Grammont was born in Paris of a good family. His mother being left a widow, her daughter was courted by an officer who treated Grammont, then a student, as a rude boy. They fought, and the lover received three mortal stabs. Obtaining the dying man's pardon, the young duellist entered the marines, eventually commanded a privateer frigate, and took, near Martinique, a Dutch flute, containing 400,000 livres. Having spent all this in gaiety at St. Domingo, the young captain turned Buccaneer. Charlevoix notices his manners and address, which were as fascinating as those of De Graff. The writer describes "Sa bonne grâce, ses manières honnêtes, et je ne sçais quoi d'aimable qui gagnoit les cœurs."
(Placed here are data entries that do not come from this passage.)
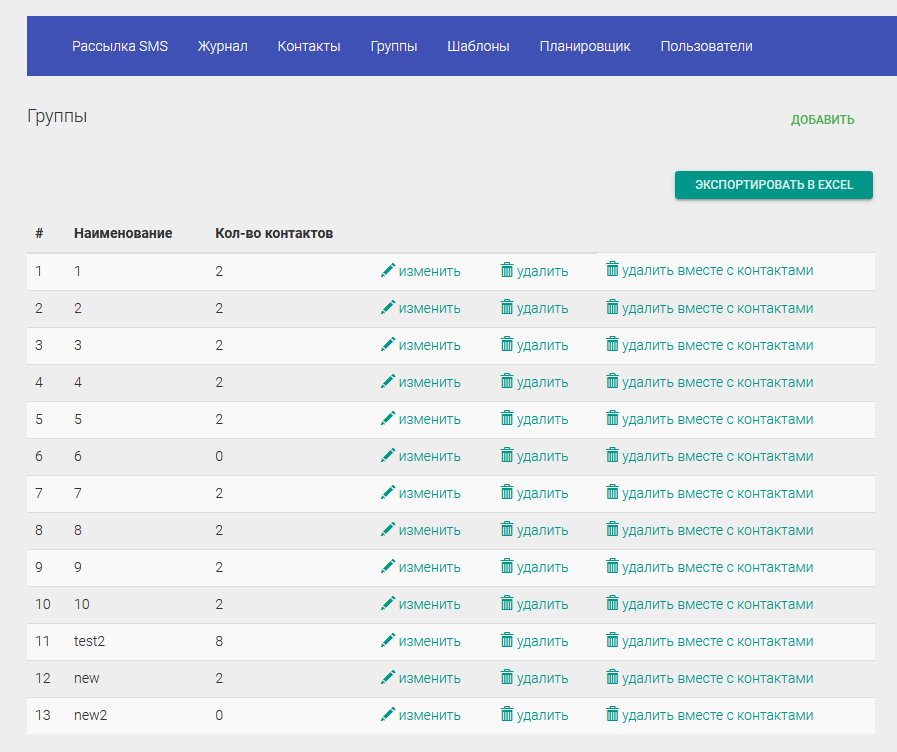Click trash icon to delete group new
Viewport: 897px width, 752px height.
[x=507, y=678]
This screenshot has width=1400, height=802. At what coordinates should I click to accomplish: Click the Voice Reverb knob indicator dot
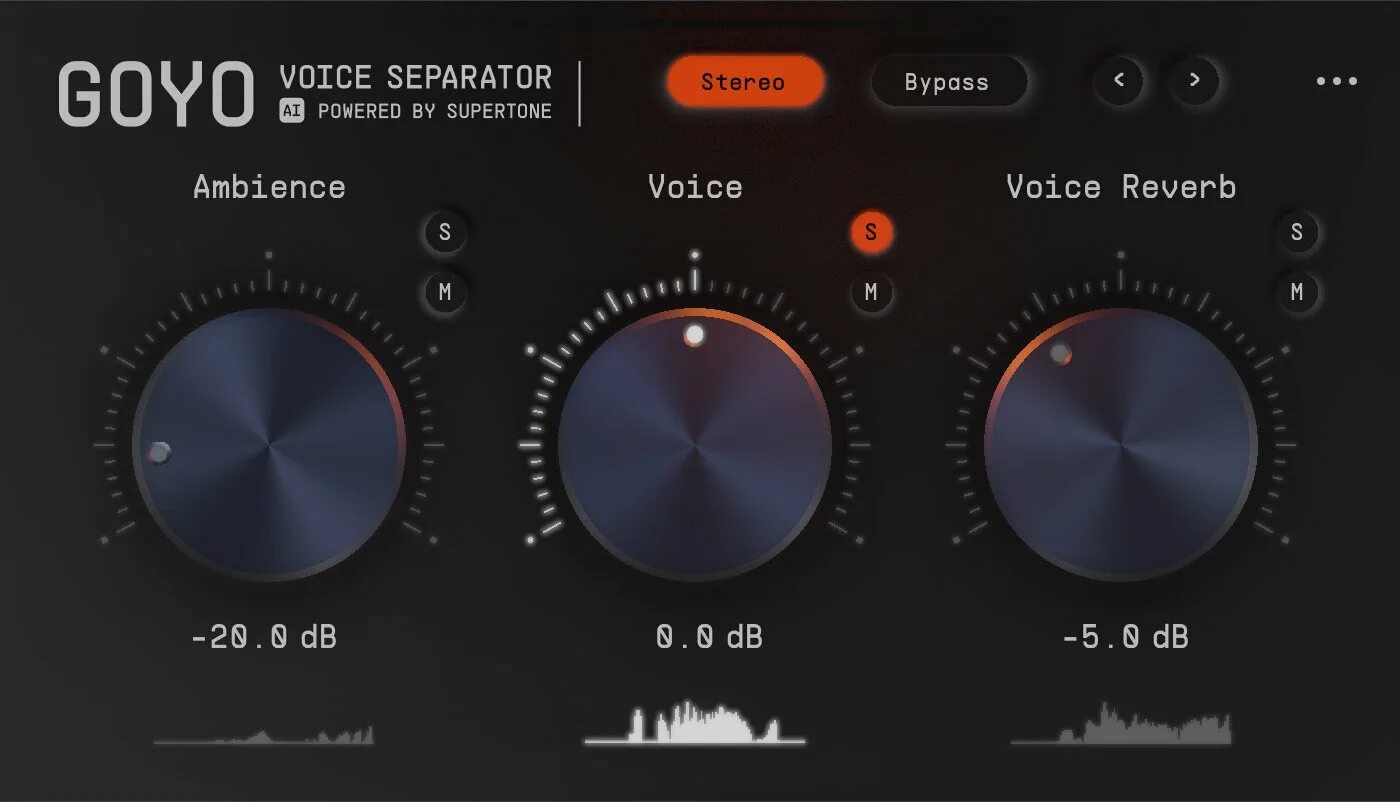point(1060,352)
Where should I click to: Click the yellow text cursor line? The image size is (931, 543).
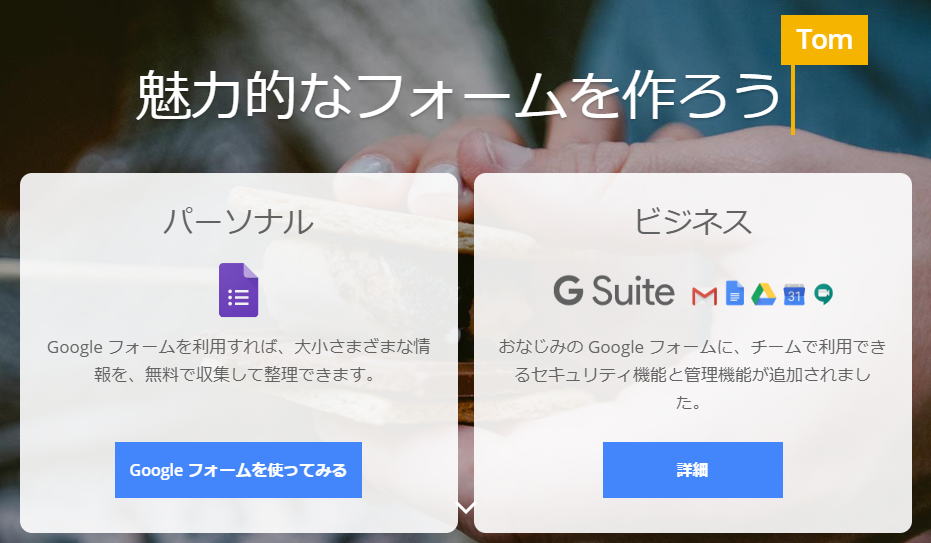793,99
We have described already his surprise of Maracaibo, and his expedition to Vera Cruz. His expedition to Campeachy was against the wish of the French Governor of St. Domingo. On their way home he quarrelled and separated from De Graff. "With all the talent that can raise man to command, he had," says Charlevoix, "all the vices of a corsair. He drank hard, and abandoned himself to debauchery, with a total disregard of religion."

In 1686 Grammont, at the recommendation of M. de Cussy, Governor of St. Domingo, was made Lieutenant de Roi, Cussy intending to make him Protector of the south coast. But Grammont, elated at his new title, and anxious to show that he deserved it, armed a ship, manned by 180 Buccaneers, to make a last cruise against the Spaniards, and was heard of no more.


CHAPTER III.
FALL OF THE FLOATING EMPIRE.

Peace of Ryswick—Attempts to settle—Buccaneers turn pirates—Last expedition to the Darien mines, 1702.
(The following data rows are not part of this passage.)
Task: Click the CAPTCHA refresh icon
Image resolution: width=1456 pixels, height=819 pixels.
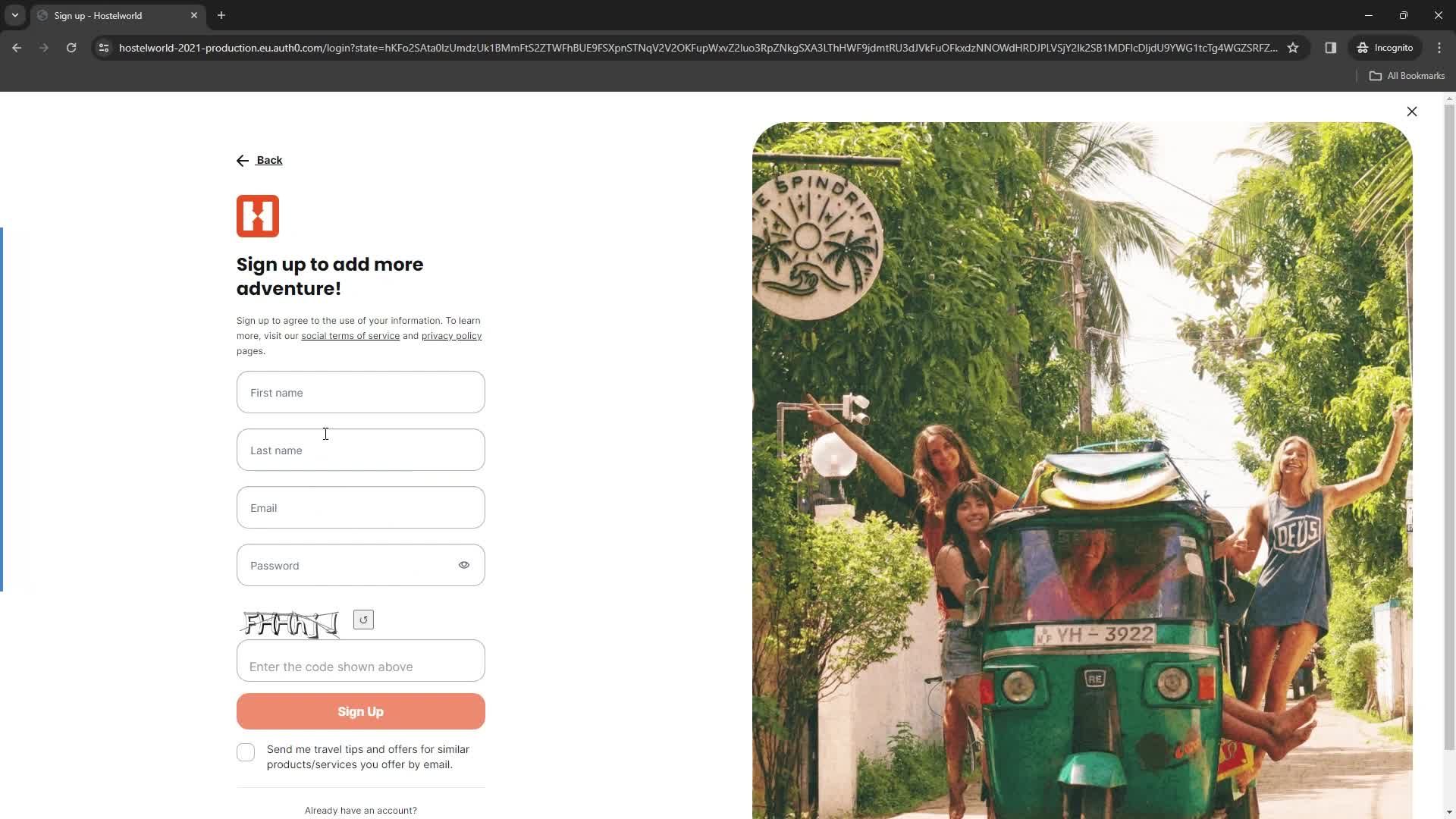Action: pyautogui.click(x=364, y=620)
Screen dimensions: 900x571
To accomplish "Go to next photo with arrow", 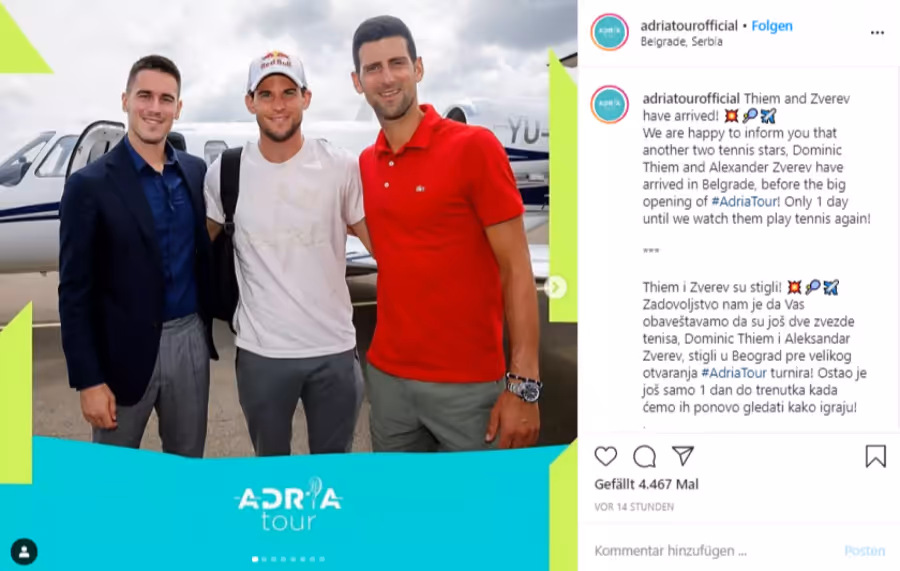I will point(555,287).
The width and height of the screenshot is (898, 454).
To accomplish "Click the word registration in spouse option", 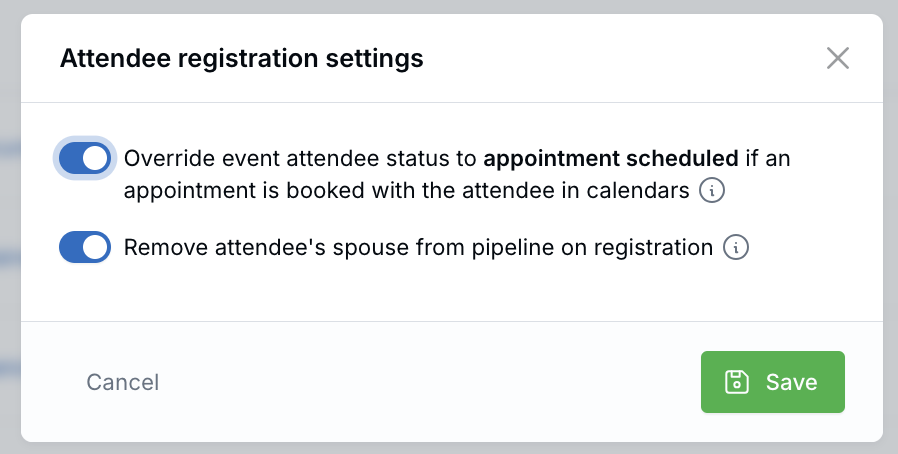I will click(x=653, y=248).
The English were the first to attempt to put down Buccaneering, but the last to succeed in doing it. When the freebooters had served their purpose, the English government would have thrown them by as a soldier would his broken sword. In 1655, after Morgan returned from Panama, Lord John Vaughan, the new governor of Jamaica, had strict orders to enforce the treaty concluded with Spain in the previous year, but to proclaim pardon, indemnity, and grants of land to all Buccaneers who would turn planters. By royal proclamation, all cruising against Spain was forbidden under severe penalties. To avoid this irksome imprisonment to a plot of sugar canes, many of the English freebooters joined their brethren at Tortuga, or turned cow-killers and logwood cutters in the Bay of Campeachy. In the next year the war broke out between England and Holland, and many fitted out privateers.